What you need to do
Return the full listing, keeping every line exactly as it is.

========================

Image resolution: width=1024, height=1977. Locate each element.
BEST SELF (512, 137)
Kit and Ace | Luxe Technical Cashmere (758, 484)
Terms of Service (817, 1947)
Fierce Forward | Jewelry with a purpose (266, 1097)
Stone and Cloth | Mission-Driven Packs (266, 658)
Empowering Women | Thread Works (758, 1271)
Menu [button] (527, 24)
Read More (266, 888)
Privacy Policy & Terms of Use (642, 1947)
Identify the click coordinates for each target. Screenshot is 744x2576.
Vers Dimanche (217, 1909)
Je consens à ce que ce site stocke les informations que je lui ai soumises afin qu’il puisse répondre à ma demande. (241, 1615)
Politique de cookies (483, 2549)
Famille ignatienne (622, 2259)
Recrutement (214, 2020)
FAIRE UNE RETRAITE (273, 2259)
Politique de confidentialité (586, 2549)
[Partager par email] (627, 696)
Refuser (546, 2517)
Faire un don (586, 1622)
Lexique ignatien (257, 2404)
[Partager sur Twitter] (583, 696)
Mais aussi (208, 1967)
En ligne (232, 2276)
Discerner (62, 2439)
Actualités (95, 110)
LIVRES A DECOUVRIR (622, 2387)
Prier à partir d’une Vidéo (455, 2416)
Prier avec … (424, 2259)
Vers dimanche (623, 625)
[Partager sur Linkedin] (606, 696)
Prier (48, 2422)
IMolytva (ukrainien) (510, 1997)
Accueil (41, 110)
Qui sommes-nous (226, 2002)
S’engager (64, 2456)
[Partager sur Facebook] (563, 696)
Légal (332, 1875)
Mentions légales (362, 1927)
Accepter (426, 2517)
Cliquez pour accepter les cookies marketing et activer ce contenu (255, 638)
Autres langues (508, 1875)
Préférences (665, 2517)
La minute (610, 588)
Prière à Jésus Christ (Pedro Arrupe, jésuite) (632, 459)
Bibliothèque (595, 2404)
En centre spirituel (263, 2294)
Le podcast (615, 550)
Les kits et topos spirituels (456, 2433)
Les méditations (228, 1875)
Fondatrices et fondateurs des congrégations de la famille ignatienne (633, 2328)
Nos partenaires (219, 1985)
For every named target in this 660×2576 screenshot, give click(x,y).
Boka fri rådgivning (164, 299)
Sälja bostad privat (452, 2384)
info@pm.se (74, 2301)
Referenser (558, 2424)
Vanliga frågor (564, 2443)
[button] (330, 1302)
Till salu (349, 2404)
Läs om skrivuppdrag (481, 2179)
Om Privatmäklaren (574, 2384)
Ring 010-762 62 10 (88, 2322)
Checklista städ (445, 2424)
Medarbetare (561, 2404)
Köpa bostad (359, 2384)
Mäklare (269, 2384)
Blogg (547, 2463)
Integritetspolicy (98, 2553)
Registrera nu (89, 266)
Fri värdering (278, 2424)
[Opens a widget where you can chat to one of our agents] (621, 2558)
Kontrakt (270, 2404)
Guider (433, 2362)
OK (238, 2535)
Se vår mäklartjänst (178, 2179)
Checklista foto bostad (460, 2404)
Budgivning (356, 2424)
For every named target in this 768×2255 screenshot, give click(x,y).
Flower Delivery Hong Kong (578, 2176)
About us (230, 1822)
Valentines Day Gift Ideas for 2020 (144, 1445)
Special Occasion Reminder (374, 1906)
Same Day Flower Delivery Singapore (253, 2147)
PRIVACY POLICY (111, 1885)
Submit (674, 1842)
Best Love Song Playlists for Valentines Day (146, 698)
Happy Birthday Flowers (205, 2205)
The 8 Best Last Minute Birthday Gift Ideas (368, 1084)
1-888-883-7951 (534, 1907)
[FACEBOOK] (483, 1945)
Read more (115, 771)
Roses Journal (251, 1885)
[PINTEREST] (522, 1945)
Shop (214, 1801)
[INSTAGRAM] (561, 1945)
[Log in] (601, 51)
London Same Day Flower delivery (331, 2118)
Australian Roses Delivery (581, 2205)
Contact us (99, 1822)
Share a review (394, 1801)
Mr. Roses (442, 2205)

========================

Written response
Image resolution: width=1024, height=1977. Locate each element.
BEST SELF (512, 137)
Kit and Ace | Luxe Technical Cashmere (758, 484)
Terms of Service (817, 1947)
Fierce Forward | Jewelry with a purpose (266, 1097)
Stone and Cloth | Mission-Driven Packs (266, 658)
Empowering Women | Thread Works (758, 1271)
Menu [button] (527, 24)
Read More (266, 888)
Privacy Policy & Terms of Use (642, 1947)
Identify the click coordinates for each target. Screenshot is 744x2576.
Vers Dimanche (217, 1909)
Je consens à ce que ce site stocke les informations que je lui ai soumises afin qu’il puisse répondre à ma demande. (241, 1615)
Politique de cookies (483, 2549)
Famille ignatienne (622, 2259)
Recrutement (214, 2020)
FAIRE UNE RETRAITE (273, 2259)
Politique de confidentialité (586, 2549)
[Partager par email] (627, 696)
Refuser (546, 2517)
Faire un don (586, 1622)
Lexique ignatien (257, 2404)
[Partager sur Twitter] (583, 696)
Mais aussi (208, 1967)
En ligne (232, 2276)
Discerner (62, 2439)
Actualités (95, 110)
LIVRES A DECOUVRIR (622, 2387)
Prier à partir d’une Vidéo (455, 2416)
Prier avec … (424, 2259)
Vers dimanche (623, 625)
[Partager sur Linkedin] (606, 696)
Prier (48, 2422)
IMolytva (ukrainien) (510, 1997)
Accueil (41, 110)
Qui sommes-nous (226, 2002)
S’engager (64, 2456)
[Partager sur Facebook] (563, 696)
Légal (332, 1875)
Mentions légales (362, 1927)
Accepter (426, 2517)
Cliquez pour accepter les cookies marketing et activer ce contenu (255, 638)
Autres langues (508, 1875)
Préférences (665, 2517)
La minute (610, 588)
Prière à Jésus Christ (Pedro Arrupe, jésuite) (632, 459)
Bibliothèque (595, 2404)
En centre spirituel (263, 2294)
Le podcast (615, 550)
Les kits et topos spirituels (456, 2433)
Les méditations (228, 1875)
Fondatrices et fondateurs des congrégations de la famille ignatienne (633, 2328)
Nos partenaires (219, 1985)
For every named target in this 660×2576 screenshot, give click(x,y).
Boka fri rådgivning (164, 299)
Sälja bostad privat (452, 2384)
info@pm.se (74, 2301)
Referenser (558, 2424)
Vanliga frågor (564, 2443)
[button] (330, 1302)
Till salu (349, 2404)
Läs om skrivuppdrag (481, 2179)
Om Privatmäklaren (574, 2384)
Ring 010-762 62 10 (88, 2322)
Checklista städ (445, 2424)
Medarbetare (561, 2404)
Köpa bostad (359, 2384)
Mäklare (269, 2384)
Blogg (547, 2463)
Integritetspolicy (98, 2553)
Registrera nu (89, 266)
Fri värdering (278, 2424)
[Opens a widget where you can chat to one of our agents] (621, 2558)
Kontrakt (270, 2404)
Guider (433, 2362)
OK (238, 2535)
Se vår mäklartjänst (178, 2179)
Checklista foto bostad (460, 2404)
Budgivning (356, 2424)
For every named target in this 768×2255 screenshot, give click(x,y).
Flower Delivery Hong Kong (578, 2176)
About us (230, 1822)
Valentines Day Gift Ideas for 2020 (144, 1445)
Special Occasion Reminder (374, 1906)
Same Day Flower Delivery Singapore (253, 2147)
PRIVACY POLICY (111, 1885)
Submit (674, 1842)
Best Love Song Playlists for Valentines Day (146, 698)
Happy Birthday Flowers (205, 2205)
The 8 Best Last Minute Birthday Gift Ideas (368, 1084)
1-888-883-7951 (534, 1907)
[FACEBOOK] (483, 1945)
Read more (115, 771)
Roses Journal (251, 1885)
[PINTEREST] (522, 1945)
Shop (214, 1801)
[INSTAGRAM] (561, 1945)
[Log in] (601, 51)
London Same Day Flower delivery (331, 2118)
Australian Roses Delivery (581, 2205)
Contact us (99, 1822)
Share a review (394, 1801)
Mr. Roses (442, 2205)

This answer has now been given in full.